Vendredi a été une journée excitante pour le réal brésilien. Elle a commencé avec la nouvelle que la Banque centrale du Brésil (BCB) était intervenue sur le marché des changes à hauteur de 1,5 milliard de dollars pour soutenir le réal brésilien. La raison donnée par le gouverneur sortant Campos Neto était que l’intervention visait à compenser les effets du rééquilibrage régulier de l’indice MSCI. On prévoit que cela entraînera des sorties de BRL ce mois-ci, note Michael Pfister, stratège en devises de Commerzbank.
Nous restons sceptiques quant au signal envoyé par la BCB. Presque comme si elle voulait faire comprendre qu’il n’y avait aucune raison fondamentale pour l’intervention. Le chef de la banque centrale a essayé de capter les attentes du marché vendredi en soulignant que toute hausse des taux serait «graduelle». Les attentes avaient pris vie ces derniers mois. Le marché est maintenant en train d’intégrer environ 100 points de base de hausse des taux au cours des trois prochains mois, avec d’autres hausses à suivre.
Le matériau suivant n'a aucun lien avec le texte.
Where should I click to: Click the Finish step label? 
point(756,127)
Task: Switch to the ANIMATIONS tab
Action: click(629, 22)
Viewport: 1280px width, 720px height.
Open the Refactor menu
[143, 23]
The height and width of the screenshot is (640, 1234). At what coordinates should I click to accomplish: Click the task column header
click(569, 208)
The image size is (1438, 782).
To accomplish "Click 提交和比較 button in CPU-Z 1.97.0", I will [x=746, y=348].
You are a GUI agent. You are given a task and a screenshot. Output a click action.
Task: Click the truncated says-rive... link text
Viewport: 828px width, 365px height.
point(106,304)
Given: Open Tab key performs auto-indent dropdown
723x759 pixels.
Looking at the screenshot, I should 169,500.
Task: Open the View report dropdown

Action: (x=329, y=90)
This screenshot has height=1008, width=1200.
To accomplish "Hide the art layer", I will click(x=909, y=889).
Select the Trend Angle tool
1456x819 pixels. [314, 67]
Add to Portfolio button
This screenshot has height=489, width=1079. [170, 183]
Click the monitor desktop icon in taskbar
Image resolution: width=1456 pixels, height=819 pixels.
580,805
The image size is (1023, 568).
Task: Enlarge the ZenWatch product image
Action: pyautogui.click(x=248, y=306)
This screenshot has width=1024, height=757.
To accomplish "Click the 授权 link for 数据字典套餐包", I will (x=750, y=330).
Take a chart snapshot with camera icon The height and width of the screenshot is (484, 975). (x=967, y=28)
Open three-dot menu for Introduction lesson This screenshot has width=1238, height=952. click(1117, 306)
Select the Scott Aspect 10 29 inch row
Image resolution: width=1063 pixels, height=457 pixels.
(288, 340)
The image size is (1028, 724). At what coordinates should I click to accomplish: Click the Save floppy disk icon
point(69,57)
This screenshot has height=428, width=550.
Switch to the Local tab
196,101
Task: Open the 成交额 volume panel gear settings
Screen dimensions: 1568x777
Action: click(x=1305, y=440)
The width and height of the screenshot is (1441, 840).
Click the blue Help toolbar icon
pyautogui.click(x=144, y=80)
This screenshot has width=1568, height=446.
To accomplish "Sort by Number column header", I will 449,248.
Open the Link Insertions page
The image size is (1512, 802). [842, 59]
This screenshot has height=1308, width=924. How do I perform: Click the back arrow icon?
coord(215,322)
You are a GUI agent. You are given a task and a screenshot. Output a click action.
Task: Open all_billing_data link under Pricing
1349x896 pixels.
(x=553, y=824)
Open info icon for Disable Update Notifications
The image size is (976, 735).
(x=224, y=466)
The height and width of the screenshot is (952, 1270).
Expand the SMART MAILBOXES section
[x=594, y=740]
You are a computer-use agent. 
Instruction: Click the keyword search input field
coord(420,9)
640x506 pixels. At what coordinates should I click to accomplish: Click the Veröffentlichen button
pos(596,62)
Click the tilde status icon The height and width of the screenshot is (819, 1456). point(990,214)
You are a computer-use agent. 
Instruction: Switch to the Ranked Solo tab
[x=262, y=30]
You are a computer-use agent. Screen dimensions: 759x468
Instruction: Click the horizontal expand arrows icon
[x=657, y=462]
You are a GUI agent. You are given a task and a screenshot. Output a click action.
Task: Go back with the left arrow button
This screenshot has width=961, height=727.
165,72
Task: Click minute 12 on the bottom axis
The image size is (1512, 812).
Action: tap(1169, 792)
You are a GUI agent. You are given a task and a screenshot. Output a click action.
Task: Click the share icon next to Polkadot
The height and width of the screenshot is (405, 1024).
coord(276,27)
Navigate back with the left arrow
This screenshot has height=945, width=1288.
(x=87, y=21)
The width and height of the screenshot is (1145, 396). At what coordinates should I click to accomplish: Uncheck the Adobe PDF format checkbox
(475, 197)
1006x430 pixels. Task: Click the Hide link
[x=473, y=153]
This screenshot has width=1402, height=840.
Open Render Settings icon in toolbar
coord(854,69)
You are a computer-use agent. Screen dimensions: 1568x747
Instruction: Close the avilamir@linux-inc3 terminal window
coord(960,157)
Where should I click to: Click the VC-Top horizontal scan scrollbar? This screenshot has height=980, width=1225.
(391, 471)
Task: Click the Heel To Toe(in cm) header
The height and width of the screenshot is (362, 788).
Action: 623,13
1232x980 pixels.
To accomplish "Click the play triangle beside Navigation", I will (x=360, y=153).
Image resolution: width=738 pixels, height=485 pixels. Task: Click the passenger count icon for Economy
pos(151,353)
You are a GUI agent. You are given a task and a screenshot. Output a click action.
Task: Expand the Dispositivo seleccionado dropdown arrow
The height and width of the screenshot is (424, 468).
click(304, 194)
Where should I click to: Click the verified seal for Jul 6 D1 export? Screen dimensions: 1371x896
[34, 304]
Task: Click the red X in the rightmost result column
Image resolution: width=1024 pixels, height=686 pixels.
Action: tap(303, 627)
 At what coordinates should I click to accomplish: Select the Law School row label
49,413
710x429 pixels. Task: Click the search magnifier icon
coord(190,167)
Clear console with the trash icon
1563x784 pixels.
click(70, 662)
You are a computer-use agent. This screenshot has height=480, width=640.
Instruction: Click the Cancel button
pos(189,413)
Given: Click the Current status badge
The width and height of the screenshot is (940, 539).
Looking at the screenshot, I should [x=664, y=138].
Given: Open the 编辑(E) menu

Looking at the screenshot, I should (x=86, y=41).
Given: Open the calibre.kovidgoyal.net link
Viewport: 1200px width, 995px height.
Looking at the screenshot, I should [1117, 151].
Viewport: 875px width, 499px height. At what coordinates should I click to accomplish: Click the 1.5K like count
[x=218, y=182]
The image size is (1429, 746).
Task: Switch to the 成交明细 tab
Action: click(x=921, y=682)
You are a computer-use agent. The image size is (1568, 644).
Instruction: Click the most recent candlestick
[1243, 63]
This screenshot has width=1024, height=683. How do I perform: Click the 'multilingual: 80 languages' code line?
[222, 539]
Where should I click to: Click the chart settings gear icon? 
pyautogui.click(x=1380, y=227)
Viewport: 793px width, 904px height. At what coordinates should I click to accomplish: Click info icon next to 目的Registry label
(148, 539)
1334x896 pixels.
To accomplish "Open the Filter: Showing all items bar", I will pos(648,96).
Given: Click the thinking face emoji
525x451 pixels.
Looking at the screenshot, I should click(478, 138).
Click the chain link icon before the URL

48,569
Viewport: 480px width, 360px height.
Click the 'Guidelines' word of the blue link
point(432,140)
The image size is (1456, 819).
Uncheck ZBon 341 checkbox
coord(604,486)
Vendredi a apporté plus de nouvelles sur le budget, bien que peu de détails aient encore été publiés, mais il semble que les décideurs politiques se concentrent sur l’augmentation des recettes plutôt que sur la réduction des dépenses. Cela a suscité quelques inquiétudes sur le marché. Alors que les détails du plan budgétaire restent à voir, il y a des craintes que les autorités n’utilisent pas le nouveau budget pour rassurer le marché, mais plutôt pour présenter un plan qui n’est pas encore entièrement élaboré.
La BCB a ensuite annoncé qu’elle offrait des swaps de change supplémentaires dans sa vente aux enchères de swaps régulière pour vendre un supplément de 1,5 milliard de dollars et soutenir le BRL. Il n’était pas entièrement clair si la vente aux enchères de swaps avait été prévue depuis le début et était destinée à fonctionner en conjonction avec l’action initiale sur le marché au comptant, ou si elle avait été annoncée à la dernière minute pour profiter de la dépréciation renouvelée du BRL en réponse aux commentaires de Neto et aux indices sur le budget.